• **TASK A**
Answer these from the post on relativism below:
(i) Which book does the writer use as the text for the Logic classes?
(ii) Which drink does Linda like better than coke?
(iii) In what year did Allan Bloom spot the relativistic waters?
• **TASK B**
Translate this sentence from the post on relativism into Spanish: "If a statement is true it is true for everyone."

• **SELECTED EXTRACT**
--- START ---

|Weed, in my backyard|
To think in terms of cultural relativism is a logical fallacy, an error in reasoning. Logically speaking, cultural relativism (along with its little brother subjective relativism) is irrational.
Using Lewis Vaughn's The Power of Critical Thinking as our text, when we come to that place in Chapter 2 that explains and then dismisses relativistic thinking as illogical and a hindrance to critical thinking, my students struggle. Sometimes a head shakes in disagreement, or a face expresses unbelief and even disdain. I tell them that, even though Vaughn is an atheist and I am a theist, we agree on the nature of logic (I chose Vaughn's critical thinking text for my MCCC Logic classes).
Truth is not subjective or culturally relative, but objective. Consider the statement The lights in this room are on. That statement, if true, is objective; that is, it is true for everyone; that is, the state of affairs the statement refers to obtains. While it may be difficult to ascertain the truth of a statement, that statement's truth or falsity is true for everyone.
But isn't it true that one person's truth can be "for them" but not for me? For example, Linda likes pepsi better than coke. That statement, with 'Linda' referring to my wife Linda, is true. For everybody. That is, it's truth is objective. Even if John likes coke better than pepsi.
Here's an example where cultural relativism doesn't cut it. Hindus believe there are 330,000,000 gods. Let's say, for the sake of example, that this statement is true. (It may not be - see here, for example.) That statement, if true, is true for everyone past, present, and future, independently of whatever culture people come from. If it is true, its truth is objective. Which would mean atheists and theists are wrong. The atheist truth claim is: No gods exist. If that is true than Hindus and theists are wrong. The theist claim is: God exists. So I, as a theist, believe Hindus and atheists are wrong.
Such is the nature of objective truth. If a statement is true it is true for everyone. This is the sort of thing Western scientists are after. The scientist's claim that Drug X cures disease Y, if true, applies to everyone. Scientists are not Postmodernists.
We are now, epistemically, swimming in the irrational waters of subjective and cultural relativism. It is the air people breathe. I see it in my students. These relativistic waters were spotted in 1987 by University of Chicago political philosopher Allan Bloom. Bloom's rock-star selling book The Closing of the American Mind became the book everyone bought, hardly anyone read, except for scholars who were rocked by it. I bought it, read it, and thought: Yes. I'm reminded of it today in an article I just read by U. of Notre Dame's Patrick Deneen - Who Closed the American Mind? Bloom, says Deneen, was right about relativism, but didn't realize how bad it would get.

--- END ---

• **Saved entries**
--- START ---

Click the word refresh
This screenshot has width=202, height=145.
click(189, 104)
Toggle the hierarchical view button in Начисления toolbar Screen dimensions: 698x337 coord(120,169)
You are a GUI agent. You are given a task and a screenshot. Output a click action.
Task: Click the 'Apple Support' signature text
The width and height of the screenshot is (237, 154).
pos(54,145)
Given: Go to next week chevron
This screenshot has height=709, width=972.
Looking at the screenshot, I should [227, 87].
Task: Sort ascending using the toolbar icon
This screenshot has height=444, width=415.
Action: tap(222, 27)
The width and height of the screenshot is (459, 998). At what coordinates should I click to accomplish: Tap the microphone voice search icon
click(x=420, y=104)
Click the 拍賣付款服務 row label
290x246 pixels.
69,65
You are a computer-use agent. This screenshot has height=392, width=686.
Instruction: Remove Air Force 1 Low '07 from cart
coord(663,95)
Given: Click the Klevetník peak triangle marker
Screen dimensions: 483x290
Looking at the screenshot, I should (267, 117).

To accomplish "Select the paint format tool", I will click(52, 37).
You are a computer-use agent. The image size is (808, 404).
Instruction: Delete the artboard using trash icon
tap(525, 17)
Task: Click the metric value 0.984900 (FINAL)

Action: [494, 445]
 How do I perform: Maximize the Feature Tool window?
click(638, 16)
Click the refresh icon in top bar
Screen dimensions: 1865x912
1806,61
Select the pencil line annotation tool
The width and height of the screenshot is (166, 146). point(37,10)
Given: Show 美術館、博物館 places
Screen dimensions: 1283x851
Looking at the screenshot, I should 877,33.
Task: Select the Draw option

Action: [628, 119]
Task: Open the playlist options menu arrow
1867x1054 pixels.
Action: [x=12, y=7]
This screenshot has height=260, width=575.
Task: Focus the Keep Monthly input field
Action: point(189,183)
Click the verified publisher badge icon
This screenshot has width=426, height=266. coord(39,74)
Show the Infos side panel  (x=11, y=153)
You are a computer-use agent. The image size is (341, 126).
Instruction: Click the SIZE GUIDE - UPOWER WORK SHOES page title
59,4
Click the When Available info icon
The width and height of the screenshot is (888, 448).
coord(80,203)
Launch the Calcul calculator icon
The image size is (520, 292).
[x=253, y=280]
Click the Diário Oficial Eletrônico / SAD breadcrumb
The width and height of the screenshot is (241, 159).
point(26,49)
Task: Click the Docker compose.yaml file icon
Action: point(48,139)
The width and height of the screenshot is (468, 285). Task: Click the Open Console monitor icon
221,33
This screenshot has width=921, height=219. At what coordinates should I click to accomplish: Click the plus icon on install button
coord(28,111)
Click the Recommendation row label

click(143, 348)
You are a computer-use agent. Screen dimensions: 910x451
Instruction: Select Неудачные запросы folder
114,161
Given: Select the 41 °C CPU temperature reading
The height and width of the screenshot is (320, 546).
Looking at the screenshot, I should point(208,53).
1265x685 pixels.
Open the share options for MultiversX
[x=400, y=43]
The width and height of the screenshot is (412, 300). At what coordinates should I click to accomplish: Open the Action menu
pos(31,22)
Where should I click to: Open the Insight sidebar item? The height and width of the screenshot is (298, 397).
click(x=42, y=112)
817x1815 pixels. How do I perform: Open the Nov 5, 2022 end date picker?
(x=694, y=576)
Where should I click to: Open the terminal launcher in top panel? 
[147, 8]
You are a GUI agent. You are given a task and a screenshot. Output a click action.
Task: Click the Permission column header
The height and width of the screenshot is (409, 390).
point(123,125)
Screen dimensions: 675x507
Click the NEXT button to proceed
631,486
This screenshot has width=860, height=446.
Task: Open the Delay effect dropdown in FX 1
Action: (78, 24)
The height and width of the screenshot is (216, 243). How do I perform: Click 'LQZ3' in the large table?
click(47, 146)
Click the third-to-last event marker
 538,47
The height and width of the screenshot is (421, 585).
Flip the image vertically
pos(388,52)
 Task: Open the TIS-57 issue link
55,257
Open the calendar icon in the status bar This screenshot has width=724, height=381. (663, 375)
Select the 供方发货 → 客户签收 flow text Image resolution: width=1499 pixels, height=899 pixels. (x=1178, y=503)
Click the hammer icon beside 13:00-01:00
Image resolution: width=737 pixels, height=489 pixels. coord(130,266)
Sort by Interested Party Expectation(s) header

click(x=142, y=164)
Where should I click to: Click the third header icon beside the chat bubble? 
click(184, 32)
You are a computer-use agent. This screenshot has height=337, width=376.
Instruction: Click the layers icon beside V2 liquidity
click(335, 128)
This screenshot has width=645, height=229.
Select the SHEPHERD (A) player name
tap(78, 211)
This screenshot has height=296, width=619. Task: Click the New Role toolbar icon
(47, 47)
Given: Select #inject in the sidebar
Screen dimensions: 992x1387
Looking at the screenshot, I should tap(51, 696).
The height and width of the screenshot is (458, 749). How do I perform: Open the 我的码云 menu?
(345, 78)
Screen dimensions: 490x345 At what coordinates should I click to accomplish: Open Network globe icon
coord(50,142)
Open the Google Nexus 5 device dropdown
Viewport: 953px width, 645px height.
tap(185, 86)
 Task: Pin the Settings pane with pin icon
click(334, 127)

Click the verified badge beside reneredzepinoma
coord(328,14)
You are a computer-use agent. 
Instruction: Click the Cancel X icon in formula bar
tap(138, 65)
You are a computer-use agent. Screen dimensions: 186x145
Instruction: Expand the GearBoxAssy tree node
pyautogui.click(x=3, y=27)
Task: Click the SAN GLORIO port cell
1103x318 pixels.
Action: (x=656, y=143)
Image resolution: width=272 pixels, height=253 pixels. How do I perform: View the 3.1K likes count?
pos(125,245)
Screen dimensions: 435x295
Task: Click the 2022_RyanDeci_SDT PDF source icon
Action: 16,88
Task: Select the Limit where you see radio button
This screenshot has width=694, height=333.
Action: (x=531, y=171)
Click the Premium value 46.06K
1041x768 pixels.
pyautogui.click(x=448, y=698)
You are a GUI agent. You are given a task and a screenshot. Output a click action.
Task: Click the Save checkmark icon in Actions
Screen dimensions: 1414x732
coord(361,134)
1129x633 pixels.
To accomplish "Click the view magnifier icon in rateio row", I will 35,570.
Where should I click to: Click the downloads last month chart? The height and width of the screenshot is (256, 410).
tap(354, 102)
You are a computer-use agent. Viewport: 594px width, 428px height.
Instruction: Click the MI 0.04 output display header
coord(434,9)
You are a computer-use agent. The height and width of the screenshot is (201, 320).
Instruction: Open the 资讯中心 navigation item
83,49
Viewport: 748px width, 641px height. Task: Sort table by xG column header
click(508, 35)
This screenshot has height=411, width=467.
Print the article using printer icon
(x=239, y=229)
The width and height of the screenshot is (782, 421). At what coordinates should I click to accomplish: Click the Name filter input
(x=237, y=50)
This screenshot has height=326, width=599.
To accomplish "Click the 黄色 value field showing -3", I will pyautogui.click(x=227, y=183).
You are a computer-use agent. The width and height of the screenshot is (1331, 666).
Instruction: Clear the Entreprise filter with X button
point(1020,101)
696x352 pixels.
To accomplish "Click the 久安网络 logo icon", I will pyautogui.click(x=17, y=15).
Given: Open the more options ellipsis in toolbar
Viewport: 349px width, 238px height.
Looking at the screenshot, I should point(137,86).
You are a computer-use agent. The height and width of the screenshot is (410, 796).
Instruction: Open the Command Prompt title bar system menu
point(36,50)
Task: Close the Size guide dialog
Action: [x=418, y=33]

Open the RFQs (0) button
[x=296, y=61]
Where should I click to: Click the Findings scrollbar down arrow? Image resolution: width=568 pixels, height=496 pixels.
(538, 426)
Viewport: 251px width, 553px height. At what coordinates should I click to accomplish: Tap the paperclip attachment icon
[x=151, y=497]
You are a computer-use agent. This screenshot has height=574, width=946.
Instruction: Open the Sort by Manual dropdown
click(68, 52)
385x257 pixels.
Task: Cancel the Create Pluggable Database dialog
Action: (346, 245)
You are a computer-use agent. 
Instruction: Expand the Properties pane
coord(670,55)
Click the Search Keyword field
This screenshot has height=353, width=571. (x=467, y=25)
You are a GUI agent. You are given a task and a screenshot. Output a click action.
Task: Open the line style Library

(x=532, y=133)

--- END ---

• **TASK RESULT A**
(i) Lewis Vaughn's The Power of Critical Thinking
(ii) Pepsi
(iii) 1987

• **TASK RESULT B**
Si una afirmación es verdadera, es verdadera para todos.